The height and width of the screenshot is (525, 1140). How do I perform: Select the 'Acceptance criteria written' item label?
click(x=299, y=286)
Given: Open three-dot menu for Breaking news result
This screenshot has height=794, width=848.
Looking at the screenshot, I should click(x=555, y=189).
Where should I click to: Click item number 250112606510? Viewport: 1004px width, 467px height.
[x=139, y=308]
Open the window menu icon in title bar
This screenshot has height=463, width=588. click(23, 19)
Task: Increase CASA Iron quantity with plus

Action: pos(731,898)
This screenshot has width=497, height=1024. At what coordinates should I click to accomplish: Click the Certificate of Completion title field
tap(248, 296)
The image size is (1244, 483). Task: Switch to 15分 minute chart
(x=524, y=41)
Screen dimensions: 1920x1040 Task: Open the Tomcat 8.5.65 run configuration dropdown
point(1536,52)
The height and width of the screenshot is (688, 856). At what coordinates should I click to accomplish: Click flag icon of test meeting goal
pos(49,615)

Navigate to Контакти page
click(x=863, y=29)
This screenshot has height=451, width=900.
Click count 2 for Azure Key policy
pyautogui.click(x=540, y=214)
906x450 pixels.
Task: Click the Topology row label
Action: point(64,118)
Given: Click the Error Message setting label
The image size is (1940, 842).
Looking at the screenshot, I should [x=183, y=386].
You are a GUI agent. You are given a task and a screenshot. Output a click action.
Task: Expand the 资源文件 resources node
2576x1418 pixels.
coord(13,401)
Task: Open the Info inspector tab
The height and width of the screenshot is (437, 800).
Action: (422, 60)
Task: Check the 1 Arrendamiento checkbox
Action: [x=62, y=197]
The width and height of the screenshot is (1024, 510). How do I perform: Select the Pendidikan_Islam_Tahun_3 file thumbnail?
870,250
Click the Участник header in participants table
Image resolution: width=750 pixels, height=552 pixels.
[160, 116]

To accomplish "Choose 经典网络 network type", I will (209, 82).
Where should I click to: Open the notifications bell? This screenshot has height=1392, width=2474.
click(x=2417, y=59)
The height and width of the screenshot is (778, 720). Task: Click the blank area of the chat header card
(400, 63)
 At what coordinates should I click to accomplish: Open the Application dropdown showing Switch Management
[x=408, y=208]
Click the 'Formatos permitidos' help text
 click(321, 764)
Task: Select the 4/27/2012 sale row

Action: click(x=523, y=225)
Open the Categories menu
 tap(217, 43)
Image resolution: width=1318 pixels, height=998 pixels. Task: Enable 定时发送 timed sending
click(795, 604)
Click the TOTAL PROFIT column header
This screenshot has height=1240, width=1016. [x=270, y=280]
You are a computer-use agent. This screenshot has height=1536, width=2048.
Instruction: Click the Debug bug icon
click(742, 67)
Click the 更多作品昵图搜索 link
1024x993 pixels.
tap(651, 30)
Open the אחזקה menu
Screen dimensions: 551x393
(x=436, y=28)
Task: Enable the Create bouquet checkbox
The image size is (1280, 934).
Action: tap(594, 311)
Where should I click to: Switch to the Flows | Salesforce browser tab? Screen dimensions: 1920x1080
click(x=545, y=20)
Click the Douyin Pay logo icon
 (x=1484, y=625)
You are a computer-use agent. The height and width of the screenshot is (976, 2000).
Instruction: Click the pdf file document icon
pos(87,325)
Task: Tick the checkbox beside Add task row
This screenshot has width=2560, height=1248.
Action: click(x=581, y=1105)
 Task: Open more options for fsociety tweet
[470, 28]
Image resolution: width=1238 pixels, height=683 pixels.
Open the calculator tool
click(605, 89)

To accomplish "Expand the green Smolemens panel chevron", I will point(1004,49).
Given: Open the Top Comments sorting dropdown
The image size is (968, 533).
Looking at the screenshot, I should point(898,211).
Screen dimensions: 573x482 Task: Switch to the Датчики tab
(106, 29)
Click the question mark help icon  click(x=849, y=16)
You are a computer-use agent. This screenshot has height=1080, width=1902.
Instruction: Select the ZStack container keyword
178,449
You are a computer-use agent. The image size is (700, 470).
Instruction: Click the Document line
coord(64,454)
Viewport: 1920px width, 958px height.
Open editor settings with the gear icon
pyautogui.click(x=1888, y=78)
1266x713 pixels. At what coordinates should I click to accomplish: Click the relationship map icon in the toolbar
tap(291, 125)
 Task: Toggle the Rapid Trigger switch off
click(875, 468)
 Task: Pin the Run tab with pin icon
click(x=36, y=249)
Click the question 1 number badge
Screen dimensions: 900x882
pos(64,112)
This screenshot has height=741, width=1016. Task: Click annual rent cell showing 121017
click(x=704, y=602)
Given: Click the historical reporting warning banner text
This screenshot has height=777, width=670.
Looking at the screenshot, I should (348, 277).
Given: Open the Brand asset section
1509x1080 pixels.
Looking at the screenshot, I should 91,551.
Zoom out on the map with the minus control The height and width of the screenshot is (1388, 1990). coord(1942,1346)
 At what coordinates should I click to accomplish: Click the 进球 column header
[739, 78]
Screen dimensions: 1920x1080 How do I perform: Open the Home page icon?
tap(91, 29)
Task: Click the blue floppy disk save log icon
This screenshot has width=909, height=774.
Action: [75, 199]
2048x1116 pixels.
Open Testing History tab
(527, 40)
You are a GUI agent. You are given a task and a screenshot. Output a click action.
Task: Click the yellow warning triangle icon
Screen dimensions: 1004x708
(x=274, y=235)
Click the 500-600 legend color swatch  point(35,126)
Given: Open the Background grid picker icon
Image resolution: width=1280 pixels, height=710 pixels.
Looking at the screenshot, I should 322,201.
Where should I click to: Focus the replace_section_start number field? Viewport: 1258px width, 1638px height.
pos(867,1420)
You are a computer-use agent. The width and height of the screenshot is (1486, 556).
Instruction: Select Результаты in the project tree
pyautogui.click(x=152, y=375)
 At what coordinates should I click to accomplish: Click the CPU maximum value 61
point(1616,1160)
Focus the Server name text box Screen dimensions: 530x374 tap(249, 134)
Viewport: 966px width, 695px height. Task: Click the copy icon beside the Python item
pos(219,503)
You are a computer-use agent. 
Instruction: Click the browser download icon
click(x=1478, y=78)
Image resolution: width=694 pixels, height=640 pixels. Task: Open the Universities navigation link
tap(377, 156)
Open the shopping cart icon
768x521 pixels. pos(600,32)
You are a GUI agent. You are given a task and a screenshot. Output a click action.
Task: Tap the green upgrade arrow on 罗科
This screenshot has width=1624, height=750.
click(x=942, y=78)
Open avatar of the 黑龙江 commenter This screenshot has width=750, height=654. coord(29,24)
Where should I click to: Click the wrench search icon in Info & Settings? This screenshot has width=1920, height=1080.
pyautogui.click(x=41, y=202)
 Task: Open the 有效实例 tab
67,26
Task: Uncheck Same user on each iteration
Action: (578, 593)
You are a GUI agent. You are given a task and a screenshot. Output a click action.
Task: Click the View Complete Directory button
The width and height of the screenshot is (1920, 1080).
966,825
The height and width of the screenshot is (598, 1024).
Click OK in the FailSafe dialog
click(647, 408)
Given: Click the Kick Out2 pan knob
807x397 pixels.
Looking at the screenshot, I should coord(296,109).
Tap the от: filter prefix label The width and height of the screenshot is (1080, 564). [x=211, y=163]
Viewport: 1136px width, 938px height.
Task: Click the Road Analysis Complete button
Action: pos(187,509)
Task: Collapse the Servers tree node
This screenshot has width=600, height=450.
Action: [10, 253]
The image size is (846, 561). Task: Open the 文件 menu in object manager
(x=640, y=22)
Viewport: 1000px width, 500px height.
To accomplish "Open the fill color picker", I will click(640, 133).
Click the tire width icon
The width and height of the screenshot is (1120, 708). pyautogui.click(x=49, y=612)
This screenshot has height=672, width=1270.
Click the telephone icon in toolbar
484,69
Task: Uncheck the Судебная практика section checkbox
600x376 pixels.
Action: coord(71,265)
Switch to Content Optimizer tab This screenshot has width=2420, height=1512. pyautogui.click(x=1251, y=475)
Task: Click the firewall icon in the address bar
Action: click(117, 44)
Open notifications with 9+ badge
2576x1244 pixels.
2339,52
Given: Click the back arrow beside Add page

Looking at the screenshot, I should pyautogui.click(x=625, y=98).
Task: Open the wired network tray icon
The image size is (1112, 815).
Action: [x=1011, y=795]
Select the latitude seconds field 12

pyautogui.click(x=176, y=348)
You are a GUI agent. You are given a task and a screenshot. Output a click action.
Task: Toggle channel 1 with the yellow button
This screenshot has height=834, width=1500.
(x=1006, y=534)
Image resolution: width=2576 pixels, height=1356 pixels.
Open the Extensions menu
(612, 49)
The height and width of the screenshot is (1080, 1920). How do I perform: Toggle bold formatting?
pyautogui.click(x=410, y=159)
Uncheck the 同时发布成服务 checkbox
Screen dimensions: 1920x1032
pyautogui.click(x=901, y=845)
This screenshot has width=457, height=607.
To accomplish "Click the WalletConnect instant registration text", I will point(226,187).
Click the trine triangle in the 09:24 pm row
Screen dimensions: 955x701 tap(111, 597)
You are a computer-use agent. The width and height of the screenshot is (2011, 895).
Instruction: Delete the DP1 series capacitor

__Your goal__
Please output the entries from the start through the line containing "click(x=863, y=29)", exactly as they appear, with both ends included.

__Expected answer__
The height and width of the screenshot is (525, 1140). How do I perform: Select the 'Acceptance criteria written' item label?
click(x=299, y=286)
Given: Open three-dot menu for Breaking news result
This screenshot has height=794, width=848.
Looking at the screenshot, I should click(x=555, y=189).
Where should I click to: Click item number 250112606510? Viewport: 1004px width, 467px height.
[x=139, y=308]
Open the window menu icon in title bar
This screenshot has height=463, width=588. click(23, 19)
Task: Increase CASA Iron quantity with plus

Action: pos(731,898)
This screenshot has width=497, height=1024. At what coordinates should I click to accomplish: Click the Certificate of Completion title field
tap(248, 296)
The image size is (1244, 483). Task: Switch to 15分 minute chart
(x=524, y=41)
Screen dimensions: 1920x1040 Task: Open the Tomcat 8.5.65 run configuration dropdown
point(1536,52)
The height and width of the screenshot is (688, 856). At what coordinates should I click to accomplish: Click flag icon of test meeting goal
pos(49,615)

Navigate to Контакти page
click(x=863, y=29)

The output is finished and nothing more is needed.